This study addresses the problem of deterministic finite-time gathering of memoryless autonomous robots in the Euclidean plane under adversarial visibility faults, where up to $K$ robots’ views may be maliciously obstructed. Within the distributed Look-Compute-Move framework, the work proposes two novel algorithms: the first achieves gathering under the fully synchronous (FSYNC) model for the previously open case of $(4,2)$ visibility faults without requiring additional capabilities or global coordinate agreement; the second extends to the more general asynchronous (ASYNC) model, supporting arbitrary $(N,K)$ fault scenarios. Leveraging a non-rigid movement model and a mild assumption of partial axis orientation consistency, both algorithms employ robust observation-computation-movement strategies that guarantee deterministic finite-time gathering under their respective scheduling models.
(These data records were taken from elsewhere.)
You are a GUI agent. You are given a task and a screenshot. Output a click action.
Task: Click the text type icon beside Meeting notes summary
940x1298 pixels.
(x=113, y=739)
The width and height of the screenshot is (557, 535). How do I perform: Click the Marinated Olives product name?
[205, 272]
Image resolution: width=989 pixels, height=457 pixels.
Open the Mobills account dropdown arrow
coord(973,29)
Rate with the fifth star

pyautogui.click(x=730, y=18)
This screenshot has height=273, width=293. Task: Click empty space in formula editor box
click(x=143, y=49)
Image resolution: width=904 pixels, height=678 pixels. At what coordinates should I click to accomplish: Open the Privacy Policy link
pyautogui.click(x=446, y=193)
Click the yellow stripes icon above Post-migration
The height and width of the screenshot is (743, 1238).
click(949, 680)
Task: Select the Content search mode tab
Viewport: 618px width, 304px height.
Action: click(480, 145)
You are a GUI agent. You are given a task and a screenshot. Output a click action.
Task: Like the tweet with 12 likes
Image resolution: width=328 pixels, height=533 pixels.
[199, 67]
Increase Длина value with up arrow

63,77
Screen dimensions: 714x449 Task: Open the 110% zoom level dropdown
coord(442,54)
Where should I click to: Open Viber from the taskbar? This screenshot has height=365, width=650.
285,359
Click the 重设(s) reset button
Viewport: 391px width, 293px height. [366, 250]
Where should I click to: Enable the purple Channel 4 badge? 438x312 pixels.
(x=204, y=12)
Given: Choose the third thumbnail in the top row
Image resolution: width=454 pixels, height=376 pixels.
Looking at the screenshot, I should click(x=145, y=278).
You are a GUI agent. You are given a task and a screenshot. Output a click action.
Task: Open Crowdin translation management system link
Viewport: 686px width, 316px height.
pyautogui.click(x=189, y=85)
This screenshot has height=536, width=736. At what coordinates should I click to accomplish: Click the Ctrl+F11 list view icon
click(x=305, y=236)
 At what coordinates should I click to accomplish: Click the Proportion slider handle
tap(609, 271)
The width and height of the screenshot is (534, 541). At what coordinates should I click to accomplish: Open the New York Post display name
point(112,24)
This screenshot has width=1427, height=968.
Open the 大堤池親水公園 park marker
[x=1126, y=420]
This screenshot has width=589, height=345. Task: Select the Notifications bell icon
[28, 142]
This paper studies the gathering problem for a set of $N \ge 2$ autonomous mobile robots operating in the Euclidean plane under the distributed Look-Compute-Move model. We consider oblivious robots executing under the adversarial defected view model, in which an activated robot may observe only a restricted subset of robots due to adversarial visibility faults. Consequently, the information obtained during each Look phase may be incomplete and dynamically altered. The objective is to guarantee deterministic finite-time gathering at a location not known a priori despite such sensing restrictions. We present two distributed algorithms under distinct scheduling assumptions. In the fully synchronous (FSYNC) model, we prove finite-time gathering in the adversarial (4, 2) defected view setting, resolving a previously open case without requiring additional capabilities or coordinate agreement. In the asynchronous (ASYNC) model, we establish finite-time gathering under the general adversarial (N, K) defected view model, where an activated robot observes at most K of the other $N - 1$ robots for any $1 \le K<N - 1$. Both results hold under non-rigid motion. The proposed algorithm for the ASYNC model assumes agreement in the direction and orientation of one coordinate axis.